Un salto in Australia alla scoperta di Uluru

uluruNon potete dire di aver visitato l’Australia se non avete fatto almeno una tappa nell’Outback. La parola in sé indica genericamente le aree interne, più remote e semidesertiche del continente australiano. Ma sono tanti i nomi con cui australiani e non indicano la meravigliosa regione centrale del continente: Red Center, Cuore rosso d’Australia, il Back of Beyond (dietro l’oltre) e il Never never, giusto per dirne solo alcuni.

La particolarità dei luoghi è data dal colore rosso, conferito al terreno dall’alta presenza di ferro, il silenzio, gli spazi aperti che sembrano non finire mai. Tutti da esplorare a bordo di un fuoristrada (riflettendo lo spirito pionieristico con cui è giusto affrontare l’esplorazione della zona, per scoprire l’identità unica dell’Australia), interessanti formazioni rocciose e gole spettacolari. Anche se per i turisti sono stati pensati avvisi e segnaletiche che indicano l’inizio o la fine dell’outback, in realtà questa regione non ha confini precisi, perché è una regione più ideale che geografica.

Certamente l’ultimo avamposto di civiltà prima di perdersi nel magico deserto australiano, dove ancora risuonano i suoni dei canti aborigeni, è la città di Alice Springs.

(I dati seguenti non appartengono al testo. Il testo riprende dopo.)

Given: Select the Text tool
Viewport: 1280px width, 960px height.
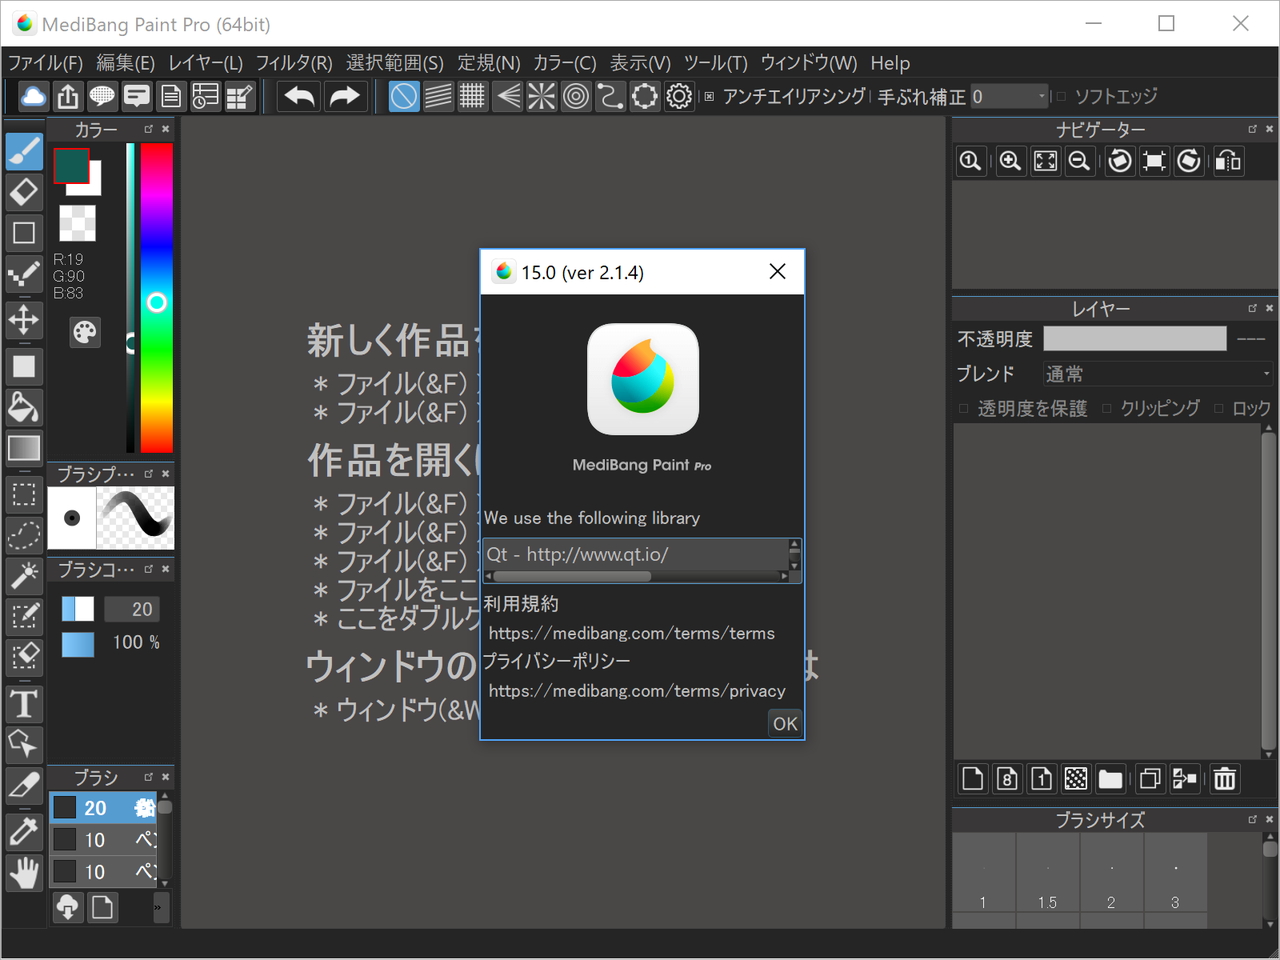Looking at the screenshot, I should coord(23,704).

E’ questa la cittadina da cui conviene partire se si intende raggiungere un altro simbolo dell’Australia, il monte sacro agli aborigeni: Uluru (che in inglese viene chiamato Ayers Rock). Uluru, considerato il cuore spirituale d’Australia, è un imponente massiccio roccioso circondato da una superficie completamente piana (il che lo rende visibile da decine di chilometri di distanza), ma la sua particolarità principale è il fatto di cambiare completamente aspetto e colore a seconda dell’orario (ma anche della stagione) in cui lo si ammira: la sua maestosità si tinge dei colori ocra, oro, bronzo, rosso, viola ( l’alba e il tramonto sono i momenti più fascinosi). Si tratta di una formazione rocciosa monolitica, che sprofonda nel terreno per 7 km circa, è alta 864 metri ha una circonferenza di 9 km.  Di questo monolito in mezzo alle praterie dell’outback, indigeni e non di tutte le epoche hanno pensato di tutto (fra le più recenti: un meteorite conficcato nel terreno?). La mitologia aborigena del dreamtime (o tjukurpa, ossia, l’era del sogno che precede la memoria umana) ne spiega l’esistenza come segno dell’attività di numerose creature ancestrali, giganti in parte umani in parte simili ad animali o piante. Molte di queste leggende, però, non vengono rivelate ai piranypa (non aborigeni) che possono conoscere solo le linee generali del mito.

Eccone alcuni: Tatji, la Lucertola Rossa che abitava nelle pianure giunse a Uluru, lanciò il suo kali (boomerang) che si conficcò nella roccia e per ritrovarlo scavò molti buchi rotondi nella superficie della roccia stessa (il che spiegherebbe i fenomeni di corrosione), ma si narra anche dei fratelli Bellbird che cacciavano un emù. L’emù fuggì verso Uluru dove venne però ucciso e macellato da due uomini lucertola dalla lingua blu che poco dopo negarono ai fratelli bell bird del cibo. Per vendetta questi ultimi diedero fuoco al riparo degli uomini lucertola che tentando di fuggire, scalando le pareti della riccia, scivolarono e arsero vivi (questo mito spiega la presenza di licheni grigi sulla superficie di Uluru, traccia di quell’incendio). Questi e molti altri miti sono rappresentati da numerose pitture rupestri realizzate sulle pareti perimetrali di Uluru.Considerata la valenza religiosa, i turisti che visitano Uluru sono soggetti a diversi livelli di priobizione (non avvicinarsi a determinati luoghi, non scattare fotografie).

Fra questi ci sentiamo di caldeggiare in particolare l’invito a non scalare Uluru e l’ascesa (oltre a essere pericolosa) è considerata un’offesa dal popolo Anangu (cui nel 1985 il governo australiano restituì la proprietà di Uluru).